May 25, 2022
DAVOS – Asean’s future looks promising but increasingly complex as the United States and China vie for the attention of countries in the region and the war in Ukraine puts pressure on economic recovery and disrupts supply chains.
Still there is optimism about the region’s prospects for growth although differences remain between neighbours on the way forward for the alliance.
This was the view of panellists joining a discussion on the Strategic Outlook for Asean, during the World Economic Forum meeting in Davos, Switzerland, on Tuesday (May 24).
The session was jointly organised by The Straits Times and World Economic Forum.
Setting the stage for discussions, Mr Warren Fernandez, editor-in-chief of SPH Media Trust’s English, Malay and Tamil Media Group and editor of The Straits Times and moderator for the session, drew attention to mentions of the region as one full of promise but not without perils.
The key would be to get on the right side of “the balance between being a thriving region and the theatre of tensions”, he said, referring to a characterisation of the Indo-Pacific by European Commission president Ursula von der Leyen earlier this month.
Panellist Lynn Kuok, senior fellow for Asia-Pacific at the International Institute for Strategic Studies, Singapore, said the “flurry of outreach by the US and China to engage Asean more actively sets the context of what’s going on and the challenges that the region finds itself in”.
“It’s nice to be wooed but not so nice to feel like you need to choose,” Dr Kuok remarked, noting that South-east Asian countries sometimes feel they are caught between a rock and a hard place.
“They feel their strategic options are being narrowed,” she told the audience of government officials, international observers as well as business leaders.
While the US is a security provider, China provides current economic opportunities as well as future ones, she said.
Datuk Tengku Muhammad Taufik, president and group chief executive of Petronas in Malaysia, shared the concerns, pointing to growing polarisation in the region even though there shouldn’t be “reason to choose sides”.
There is a hive of activity in the resource-rich region, which has a talented human capital pool but the smooth flow of commerce and trade continues to be a worry amid security concerns, he said.
The region’s potential and economic recovery have found mentions in discussion at the Forum, along with security threats driven by unresolved differences between the United States and China.
A WEF outline for this session noted the region’s role in multilateral cooperation in terms of mega-regional trade agreements coming into force and the hosting of the G-20 and Apec summits by Asian countries.
The Regional Comprehensive Economic Partnership trade agreement came into force in January.

Stored data entries
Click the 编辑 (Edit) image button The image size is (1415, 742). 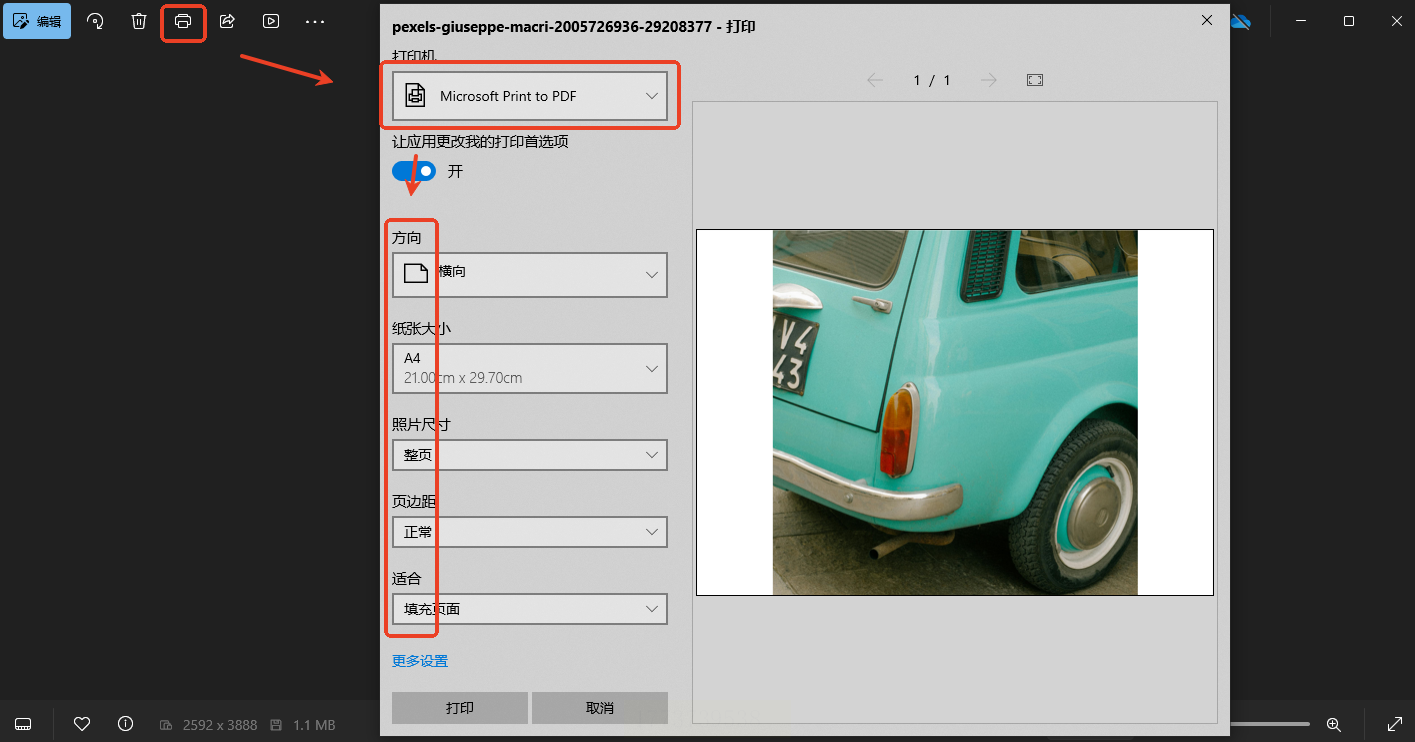(37, 21)
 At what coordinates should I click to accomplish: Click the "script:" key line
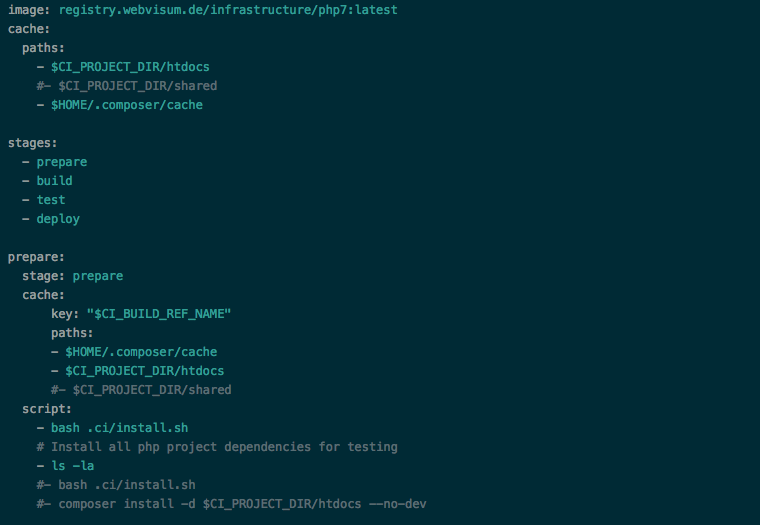point(47,409)
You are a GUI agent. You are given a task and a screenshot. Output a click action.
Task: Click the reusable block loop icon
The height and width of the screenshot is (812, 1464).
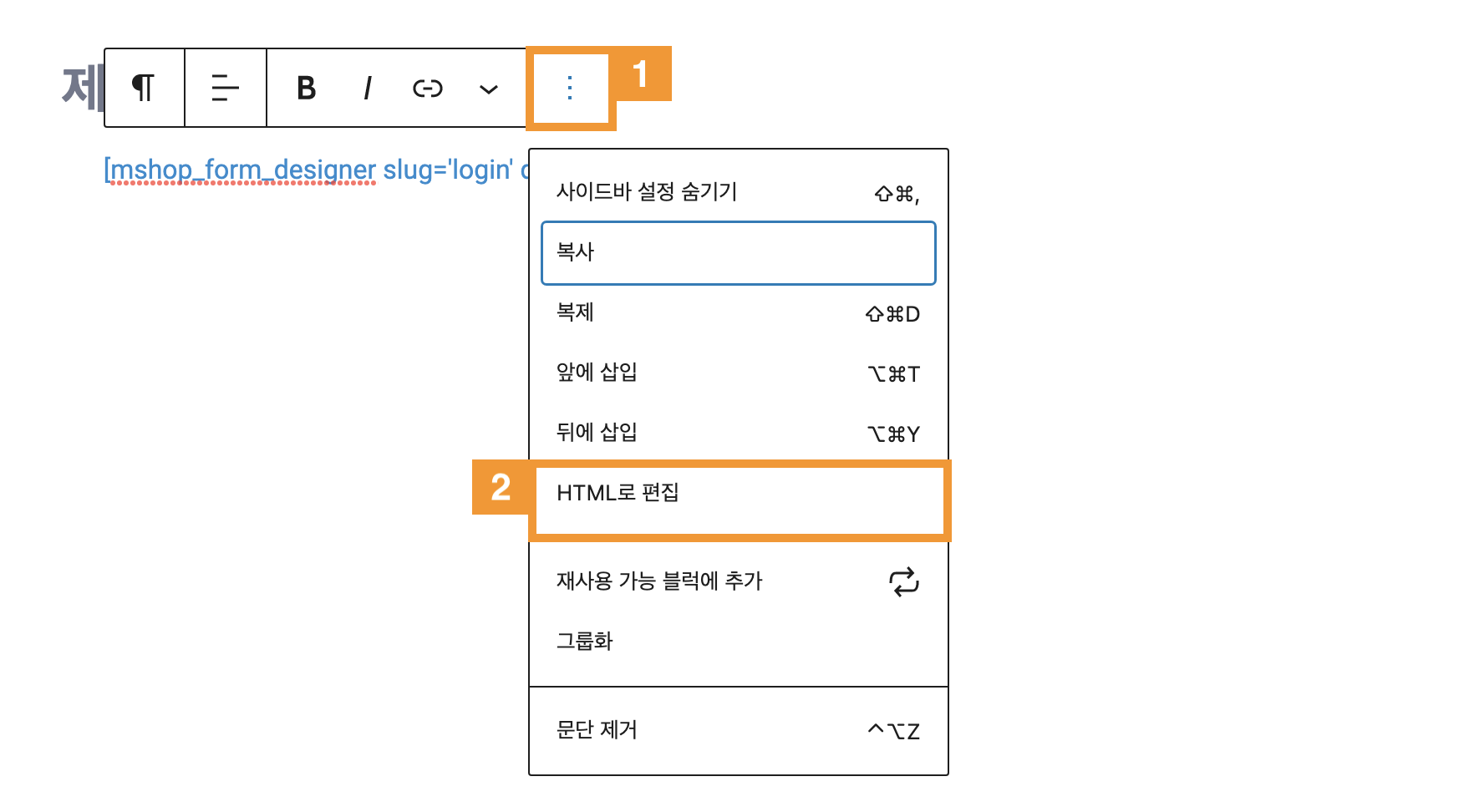pos(903,581)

→ **COMPLETE THE FOLLOWING**
1. According to the Davos panel article, which two organizations jointly organized the session on the Strategic Outlook for Asean?
2. Rewrite everything in the Davos panel article from "Datuk Tengku Muhammad" down to "force in January.", changing "worry" to "concern".

→ **SOLVED TASKS**
1. The Straits Times and the World Economic Forum.

2.
Datuk Tengku Muhammad Taufik, president and group chief executive of Petronas in Malaysia, shared the concerns, pointing to growing polarisation in the region even though there shouldn’t be “reason to choose sides”.
There is a hive of activity in the resource-rich region, which has a talented human capital pool but the smooth flow of commerce and trade continues to be a concern amid security concerns, he said.
The region’s potential and economic recovery have found mentions in discussion at the Forum, along with security threats driven by unresolved differences between the United States and China.
A WEF outline for this session noted the region’s role in multilateral cooperation in terms of mega-regional trade agreements coming into force and the hosting of the G-20 and Apec summits by Asian countries.
The Regional Comprehensive Economic Partnership trade agreement came into force in January.